O agachamento é um exercício físico que, apesar do seu nome dar a impressão de que a importância está apenas na fase de agachar-se, ele visa potencializar também a função de levantar-se. Se pararmos para pensar, o ato de levantar-se é a segunda função que executamos todos os dias após acordar. A única tarefa que vem antes é o ato de passar de deitado para sentado. Basicamente, para realizar qualquer movimento do nosso corpo é preciso de mobilidade articular, flexibilidade e força muscular. Logo, hipomobilidade, encurtamento muscular e/ou tendíneo e fraqueza muscular, são condições físicas que poderão comprometer a execução correta do agachamento em certas amplitudes.
Além de dores e lesões, a diminuição da capacidade fisiológica de qualquer um desses componentes, causados por sedentarismo ou características individuais, também irá afetar o desempenho do agachamento, assim como de outros exercícios.
Como cada função física pode atrapalhar a execução correta do agachamento
Os principais músculos envolvidos no agachamento são o quadríceps femoral, adutor magno e glúteo máximo. Também possuem grande envolvimento neste exercício os músculos abdominais, paravertebrais, isquiotibiais, tríceps sural e glúteo médio como sinergistas e estabilizadores.

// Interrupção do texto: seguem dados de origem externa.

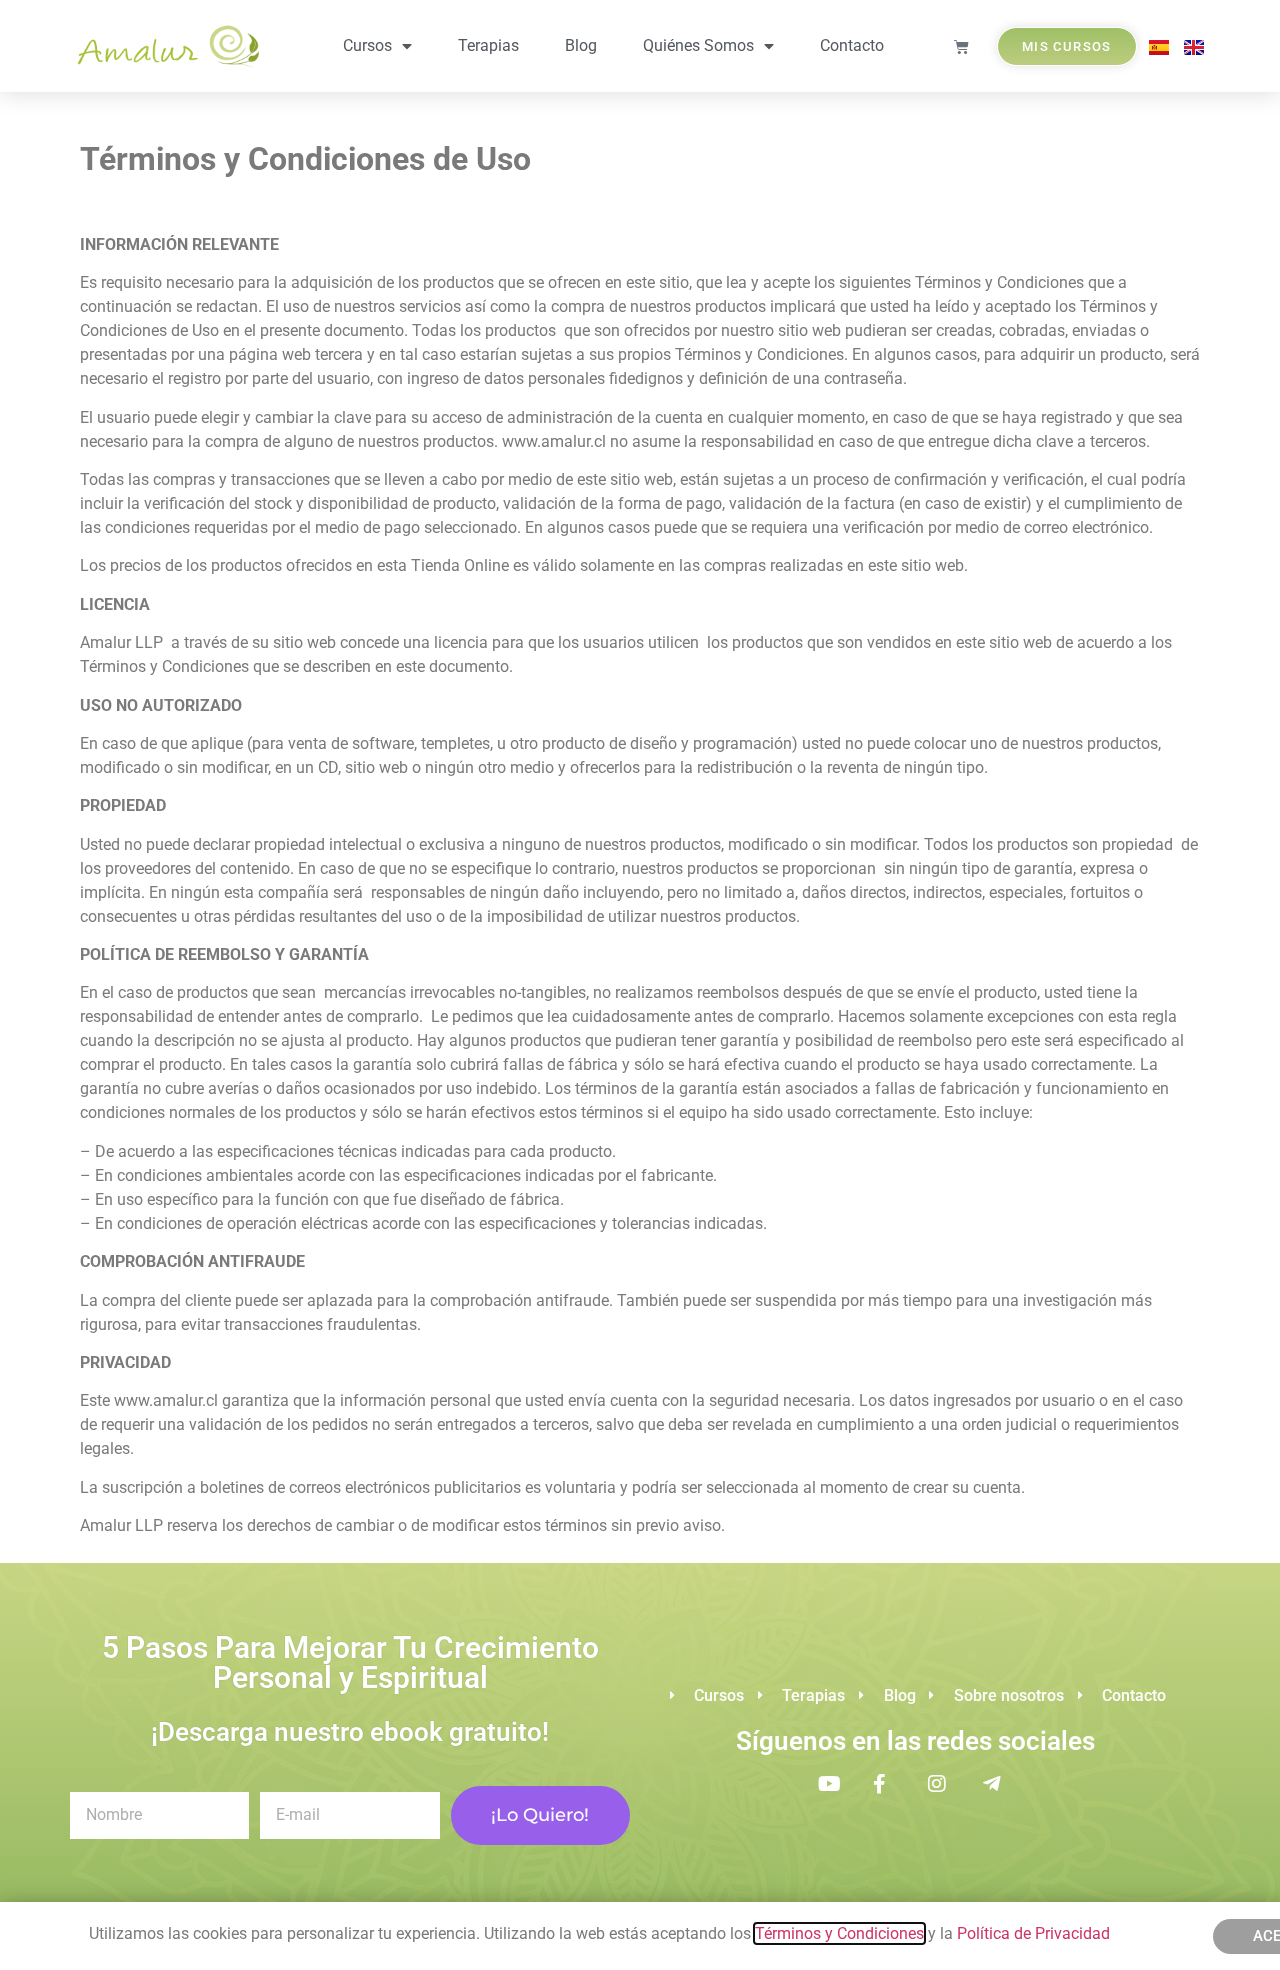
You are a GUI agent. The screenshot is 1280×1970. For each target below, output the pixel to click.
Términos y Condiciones (839, 1933)
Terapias (488, 45)
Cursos (367, 45)
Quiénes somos (698, 45)
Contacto (852, 45)
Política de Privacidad (1035, 1933)
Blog (581, 45)
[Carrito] (961, 46)
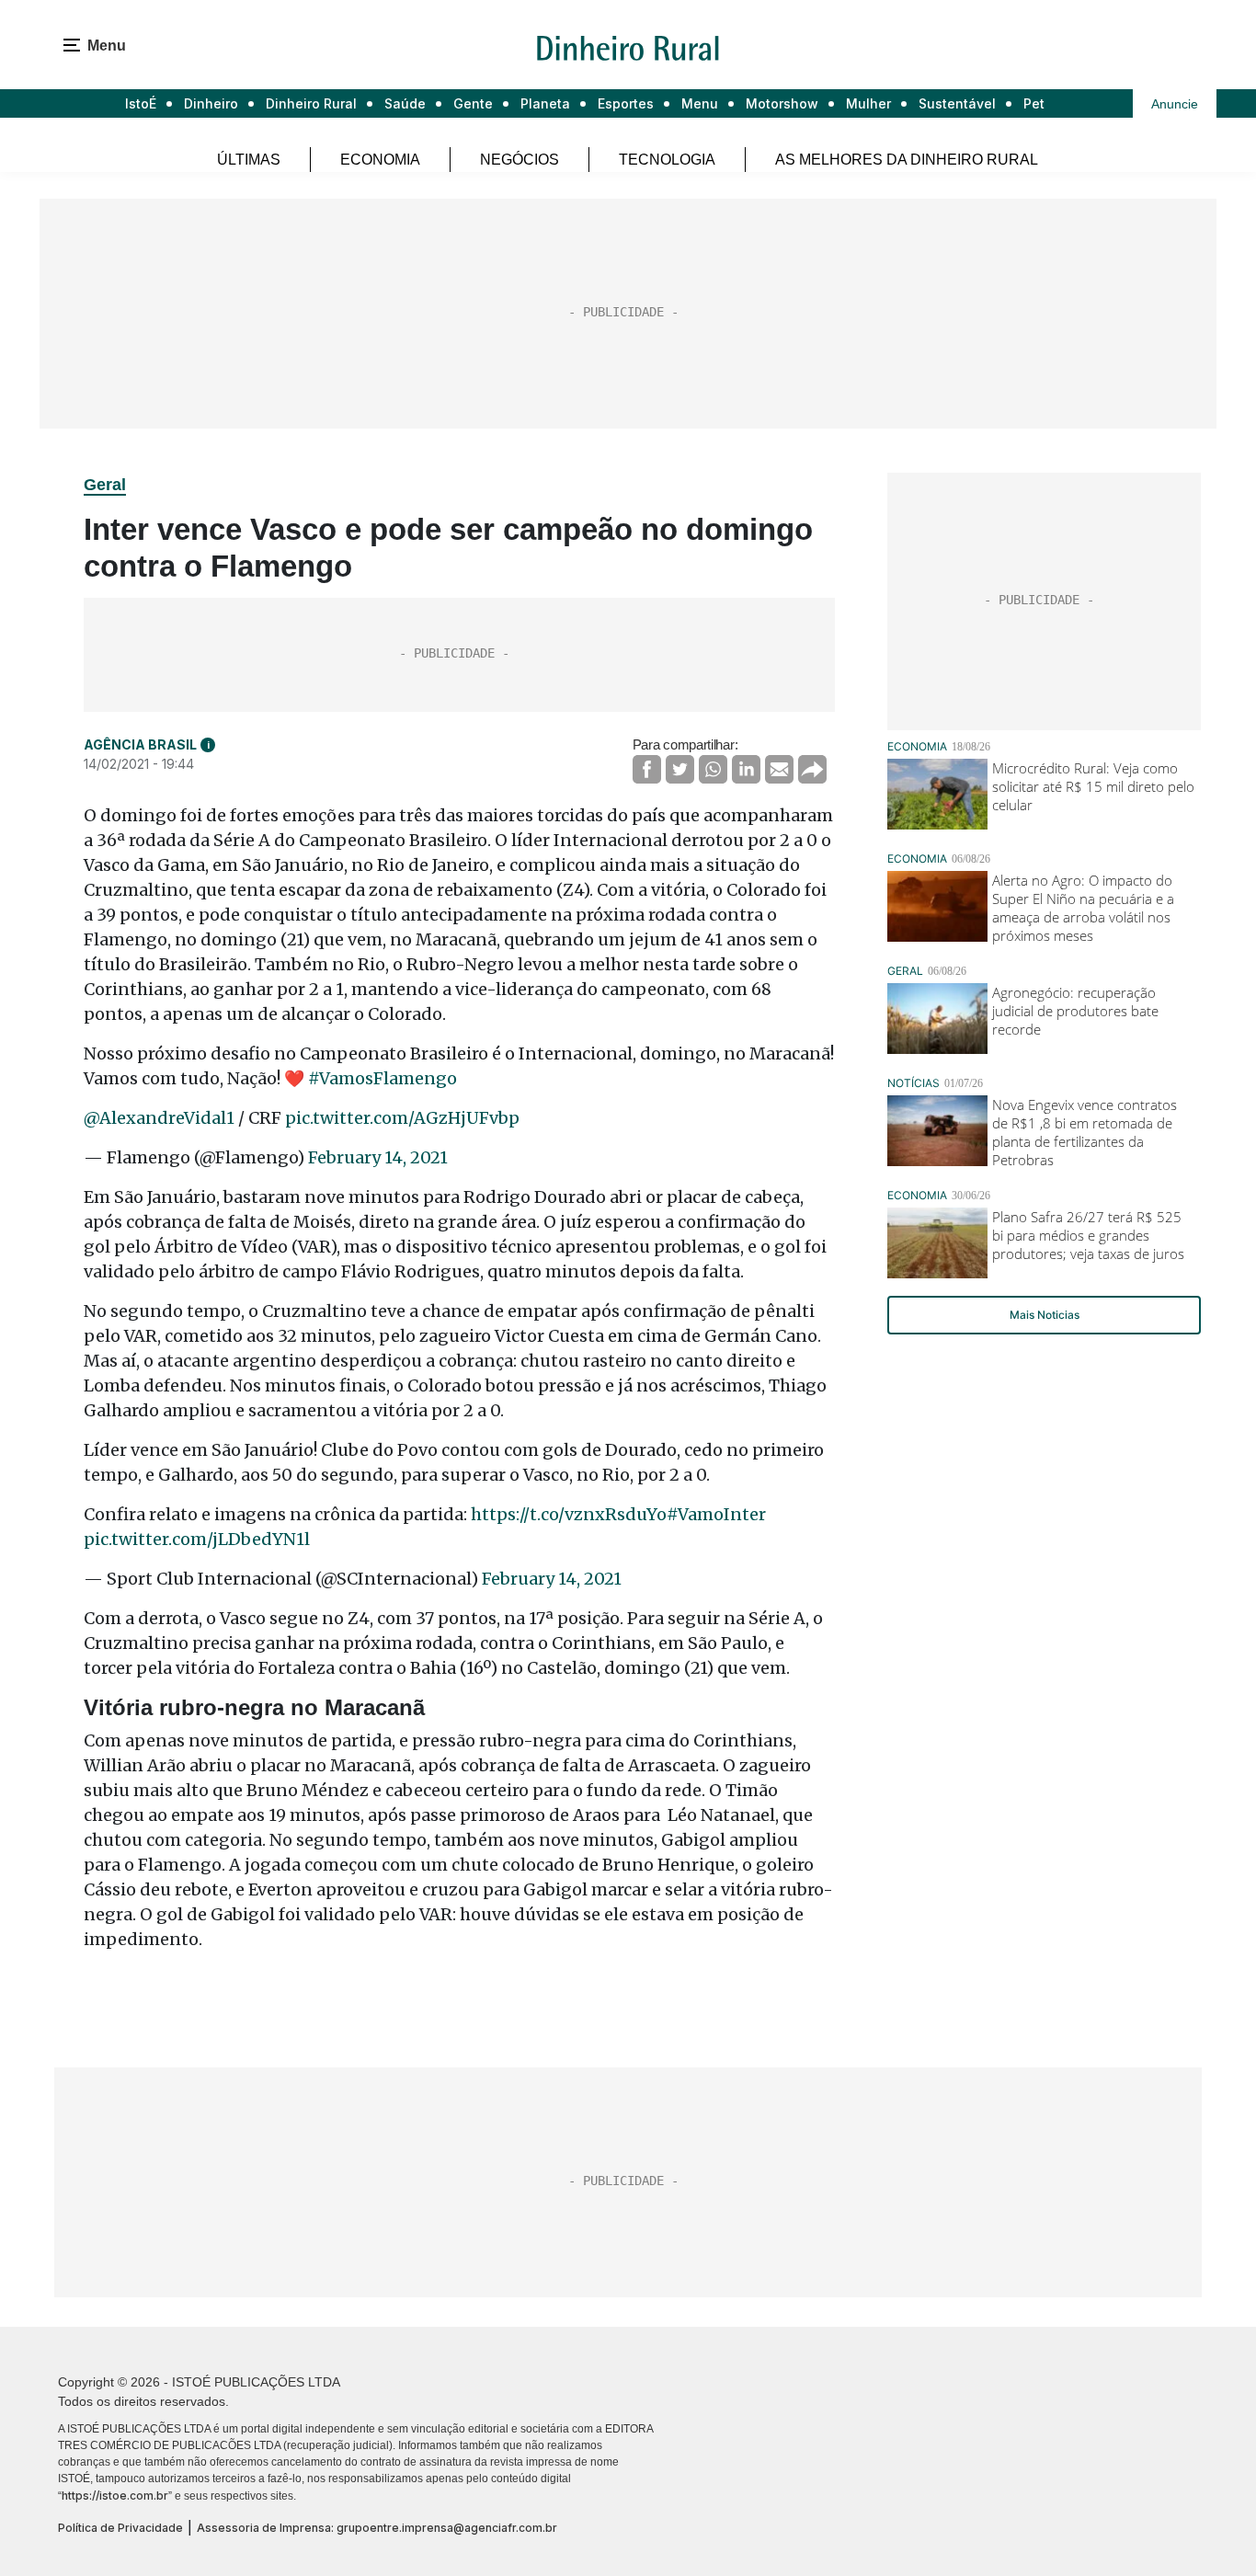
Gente (473, 103)
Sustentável (957, 103)
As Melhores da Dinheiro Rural (906, 159)
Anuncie (1174, 104)
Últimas (248, 159)
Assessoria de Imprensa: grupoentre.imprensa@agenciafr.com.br (377, 2528)
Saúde (405, 103)
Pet (1034, 103)
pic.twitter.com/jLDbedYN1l (197, 1539)
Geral (105, 484)
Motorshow (782, 103)
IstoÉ (140, 103)
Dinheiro (211, 103)
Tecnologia (667, 159)
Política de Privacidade (120, 2528)
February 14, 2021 (378, 1157)
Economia (380, 159)
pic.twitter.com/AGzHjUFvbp (402, 1117)
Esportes (626, 103)
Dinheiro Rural (311, 103)
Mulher (868, 103)
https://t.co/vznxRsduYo (569, 1514)
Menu (699, 103)
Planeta (545, 103)
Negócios (519, 159)
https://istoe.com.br (115, 2495)
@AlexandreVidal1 (159, 1117)
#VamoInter (716, 1514)
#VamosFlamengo (382, 1078)
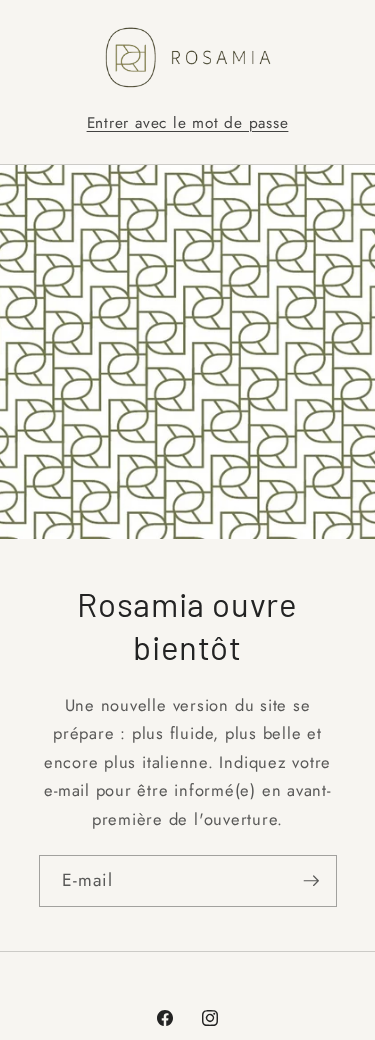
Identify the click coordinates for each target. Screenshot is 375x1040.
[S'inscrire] (311, 881)
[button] (188, 123)
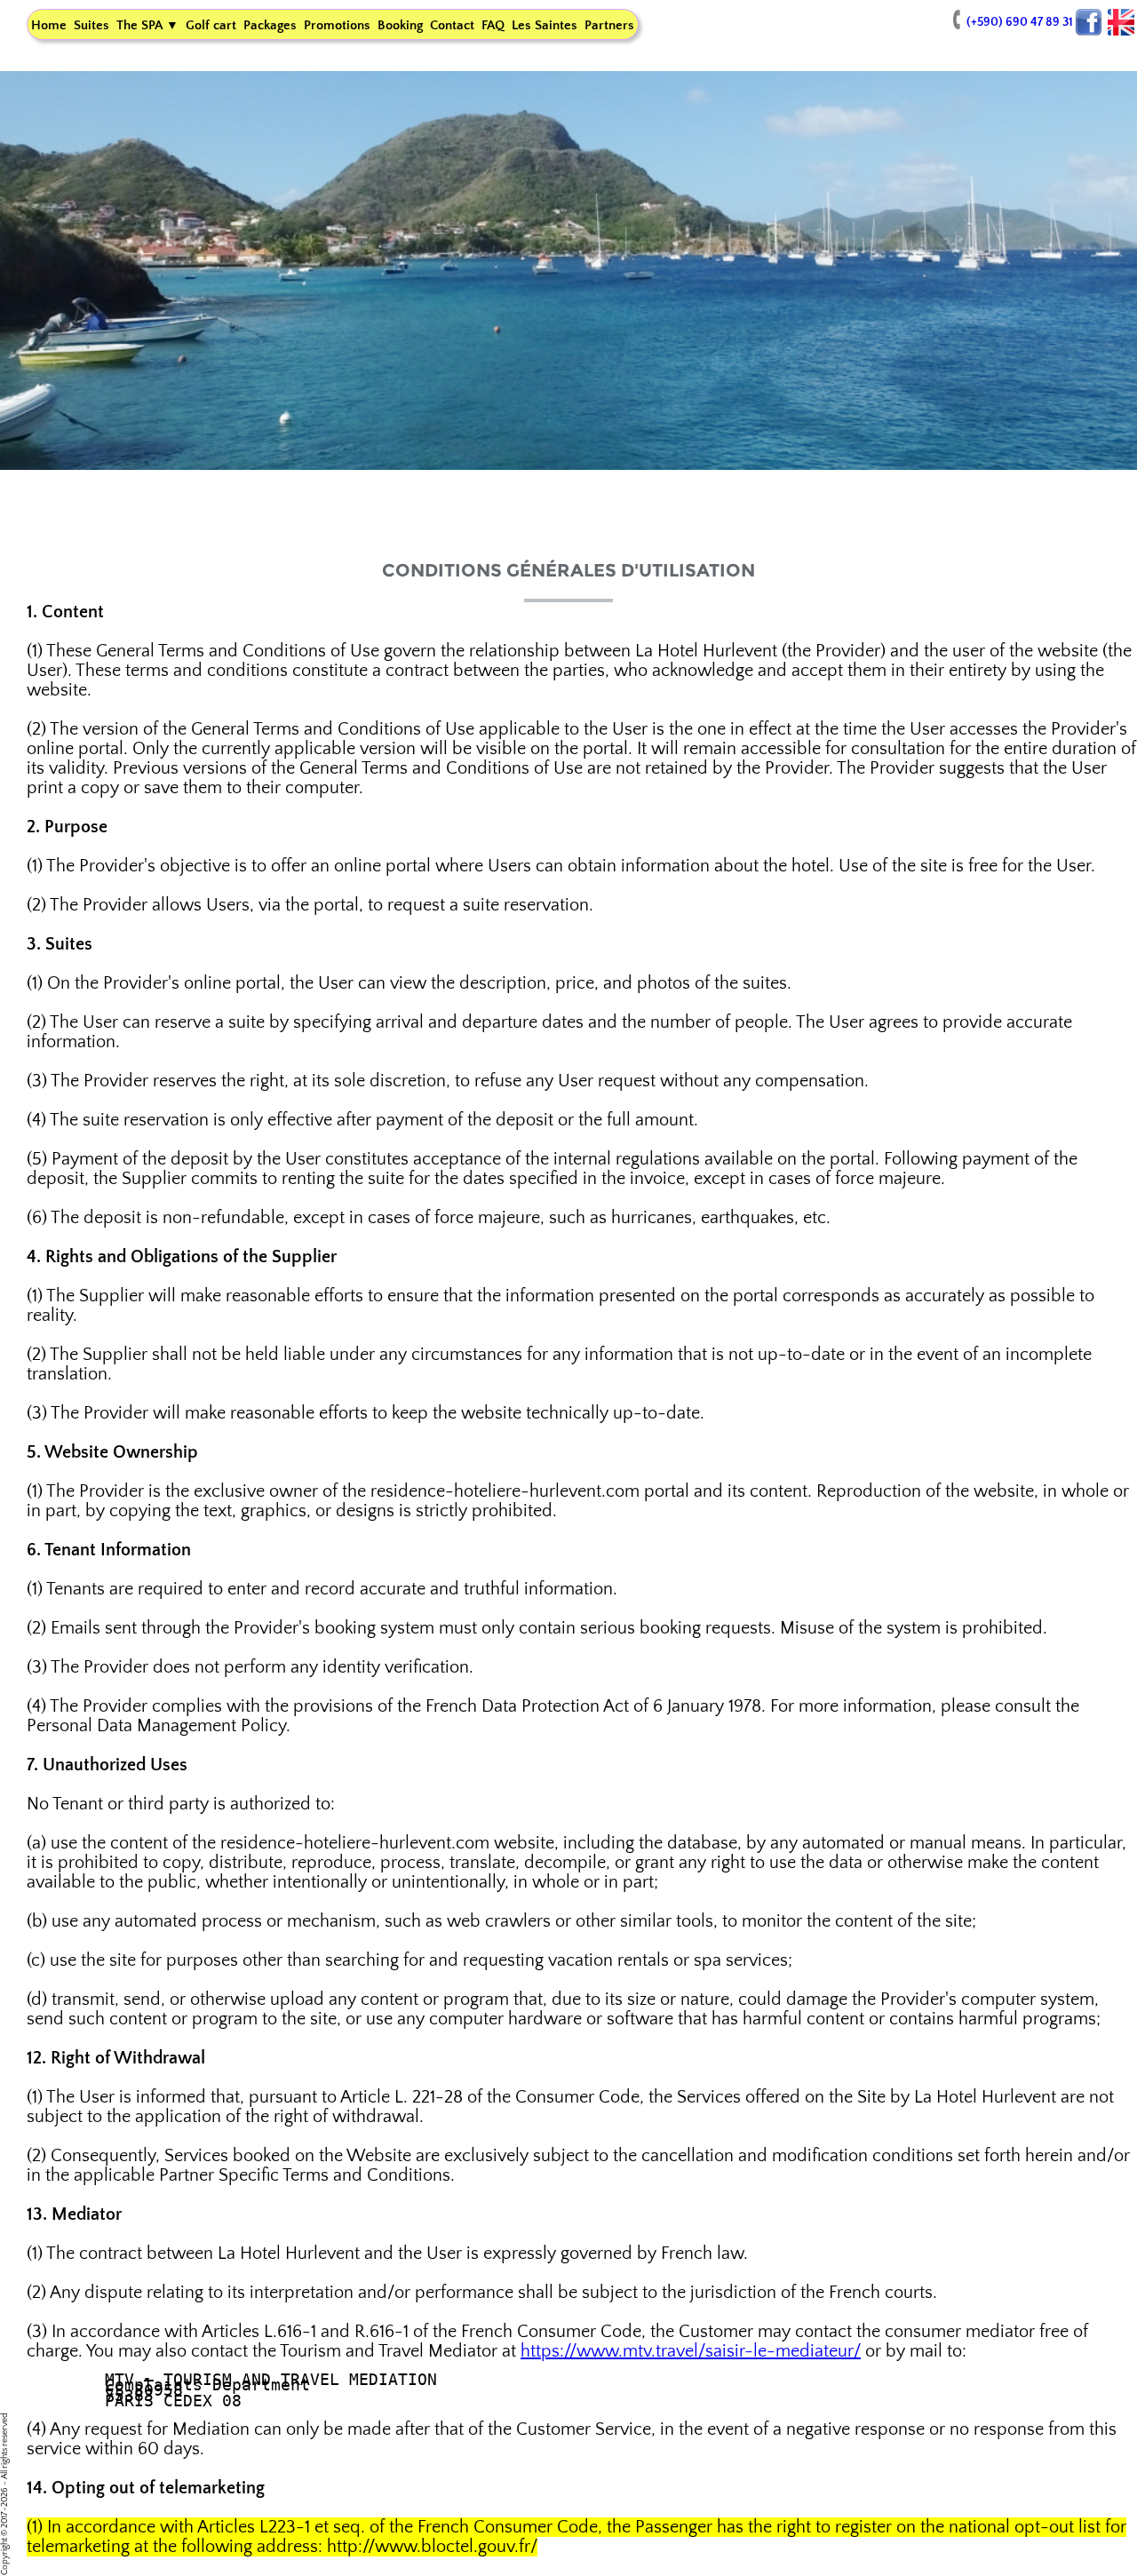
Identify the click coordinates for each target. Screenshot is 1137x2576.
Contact (452, 25)
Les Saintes (544, 25)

Além disso, as articulações envolvidas neste processo são os tornozelos, joelhos, quadris, pelve e coluna lombar.
Quando nos agachamos, os nossos pés firmam-se como pontos fixos ao solo e a tíbia se inclina levemente para frente (e os joelhos também vão para frente). Então, se houver algum bloqueio na articulação ou encurtamento do tendão do calcâneo, na hora de se realizar o agachamento haverá uma tendência de levantar os calcanhares ou senão um desequilíbrio para trás, obrigando o praticante a “jogar” o tronco muito à frente para fazer um contrapeso.
Já para a flexão dos joelhos, o que mais impede o movimento é a falta de força nos quadríceps. Se houver insuficiência de força, haverá a tendência de desabar quando se atingir determinado grau do agachamento. Esse é o motivo mais comum de não se conseguir alcançar o ângulo de 90 graus de flexão de joelhos na hora de agachar.
O encurtamento da musculatura do quadríceps
Porém, outro problema menos comum que costuma atrapalhar a execução deste exercício é um excessivo encurtamento da musculatura do quadríceps, o que também impede um grau maior de flexão dos joelhos. Portanto, nesse tipo de situação poderá haver uma tendência de jogar os joelhos para frente para tentar descer um pouco mais ou levar o tronco muito a frente e para baixo para dar a impressão que se está descendo mais.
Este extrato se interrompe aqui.